You’re looking online for homes as you do every morning with your cup of coffee and the kids (hopefully) still sleeping when an amazing Victorian home pops up on your radar. It’s PERFECT and at an AMAZING price! Sure it needs some work, but I’m okay with that! I call my agent to schedule a showing and he tells me he Can’t. Show. It. Why?

It doesn’t look to be in that bad of condition, I’m approved for well over the price and it’s in a great neighborhood. I don’t get it. My Realtor® tells me it’s a Foreclosed Home. But what does that mean? It doesn’t look any different from the other homes on Zillow or Redfin?

Foreclosed homes are for the most part cash only. They are homes that belong to the Bank. Sometimes called REO (Real Estate Owned), these homes were at one time owned by a private person.

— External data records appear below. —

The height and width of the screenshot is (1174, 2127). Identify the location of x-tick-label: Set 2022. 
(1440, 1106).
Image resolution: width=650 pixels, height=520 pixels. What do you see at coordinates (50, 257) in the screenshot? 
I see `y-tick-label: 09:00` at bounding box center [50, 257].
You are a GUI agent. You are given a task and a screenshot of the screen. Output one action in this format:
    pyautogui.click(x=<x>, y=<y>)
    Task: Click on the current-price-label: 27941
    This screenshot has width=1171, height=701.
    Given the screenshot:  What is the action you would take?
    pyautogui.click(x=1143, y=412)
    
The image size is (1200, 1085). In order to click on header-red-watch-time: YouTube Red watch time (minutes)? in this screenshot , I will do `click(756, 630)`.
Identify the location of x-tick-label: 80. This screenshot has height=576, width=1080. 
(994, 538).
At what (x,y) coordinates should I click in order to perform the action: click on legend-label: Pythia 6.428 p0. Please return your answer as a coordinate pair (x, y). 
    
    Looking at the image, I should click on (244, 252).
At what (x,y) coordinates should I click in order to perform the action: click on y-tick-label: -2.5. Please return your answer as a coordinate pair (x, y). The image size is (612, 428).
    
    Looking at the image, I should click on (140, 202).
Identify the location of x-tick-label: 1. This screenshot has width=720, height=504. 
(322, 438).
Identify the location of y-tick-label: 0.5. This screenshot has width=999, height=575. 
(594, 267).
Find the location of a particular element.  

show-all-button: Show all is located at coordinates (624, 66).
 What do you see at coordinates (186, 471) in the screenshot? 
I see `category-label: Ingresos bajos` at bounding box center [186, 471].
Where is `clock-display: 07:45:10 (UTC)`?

For one reason or another, they lost their home to the bank that gave them the loan to buy it because they stopped making payments. First, that home’s in pre-foreclosure, meaning the payments are behind and the bank is gearing up to foreclose (and take back) the property.

Shortly thereafter, the home enters the foreclosure process and eventually the bank takes back possession. You might see on Zillow statuses like pre-foreclosure and foreclosure. That’s what these mean. The final leg of the process – at least in today’s world in our market – has the bank listing it with a local foreclosure agent as an REO listing.

REO listings are usually great deals. They’re cheaper than their counterparts and for good reason. They often have one or all of these issues: rotted wood, damaged/missing siding, peeling exterior paint, non-working utilities, missing fixtures, bad roofs, and more.

All of the above issues, taken together or considered separately, often make a foreclosed home un-financeable. Sometimes banks will consider what is called a rehab loan. Rehab loans are a lot like conventional loans with the twist that the buyer can obtain bids (by licensed contractors only, not family or DYI) to complete work that would otherwise prevent a bank from lending on the home. Note above list for work often completed.

Most banks (selling REO homes) do not want to deal with anything other than CASH offers. They don’t want to turn on the utilities and they aren’t going to make any repairs. That forces the house into a cash-only status and prevents very willing folks from using their pre-approvals for FHA/USDA/VA loans to buy the home.

Hint: Check the potential terms section hidden in the description and it will tell you if it is cash out or meets your loan type.

This is the thought process and experience your Realtor® is relying on to guide you away from this new, awesome Victorian foreclosure. It’s not that the Realtor® doesn’t want you to buy it – heck, that’s how they make a living! It’s that there is no actual ability to buy it, and therefore the Realtor® is saving your time and heartache by not showing it to you.